Which lines of the data below contain "green"? Please show them all.
------ Supplied entries
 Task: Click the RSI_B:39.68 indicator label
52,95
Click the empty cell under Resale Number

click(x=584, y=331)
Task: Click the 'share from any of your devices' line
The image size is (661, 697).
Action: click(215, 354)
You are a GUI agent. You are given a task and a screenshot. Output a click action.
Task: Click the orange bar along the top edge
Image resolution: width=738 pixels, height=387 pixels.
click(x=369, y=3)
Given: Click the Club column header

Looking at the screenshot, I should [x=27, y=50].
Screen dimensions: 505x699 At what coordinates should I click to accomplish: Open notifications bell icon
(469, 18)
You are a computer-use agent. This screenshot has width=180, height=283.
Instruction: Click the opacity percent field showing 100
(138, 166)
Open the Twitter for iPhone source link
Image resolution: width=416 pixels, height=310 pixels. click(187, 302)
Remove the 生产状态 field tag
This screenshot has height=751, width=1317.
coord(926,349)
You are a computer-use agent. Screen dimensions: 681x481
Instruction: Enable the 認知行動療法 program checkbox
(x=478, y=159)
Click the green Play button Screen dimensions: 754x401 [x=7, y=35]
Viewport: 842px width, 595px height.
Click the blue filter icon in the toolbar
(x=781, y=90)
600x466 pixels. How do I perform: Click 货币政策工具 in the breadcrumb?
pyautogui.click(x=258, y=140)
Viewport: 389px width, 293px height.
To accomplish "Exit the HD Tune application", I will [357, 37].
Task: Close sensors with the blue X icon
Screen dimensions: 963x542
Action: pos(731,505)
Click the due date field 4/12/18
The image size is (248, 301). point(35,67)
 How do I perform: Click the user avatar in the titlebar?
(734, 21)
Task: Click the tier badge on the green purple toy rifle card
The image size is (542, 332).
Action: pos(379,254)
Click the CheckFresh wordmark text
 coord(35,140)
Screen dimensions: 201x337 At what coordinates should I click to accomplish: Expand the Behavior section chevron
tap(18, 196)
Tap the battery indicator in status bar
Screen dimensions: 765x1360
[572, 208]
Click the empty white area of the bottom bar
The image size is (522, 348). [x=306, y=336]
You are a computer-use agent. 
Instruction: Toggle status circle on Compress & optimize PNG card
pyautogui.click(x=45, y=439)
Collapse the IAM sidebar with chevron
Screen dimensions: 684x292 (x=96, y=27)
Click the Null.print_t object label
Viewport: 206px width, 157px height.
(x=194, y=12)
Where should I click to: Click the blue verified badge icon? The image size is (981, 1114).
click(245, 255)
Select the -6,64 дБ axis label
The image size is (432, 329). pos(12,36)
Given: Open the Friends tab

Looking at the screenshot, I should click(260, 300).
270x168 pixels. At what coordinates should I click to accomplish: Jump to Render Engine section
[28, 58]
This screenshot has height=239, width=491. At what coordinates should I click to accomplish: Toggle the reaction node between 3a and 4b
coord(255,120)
------------
### [Answer to the problem]
Click the green Play button Screen dimensions: 754x401 [x=7, y=35]
Task: Click the tier badge on the green purple toy rifle card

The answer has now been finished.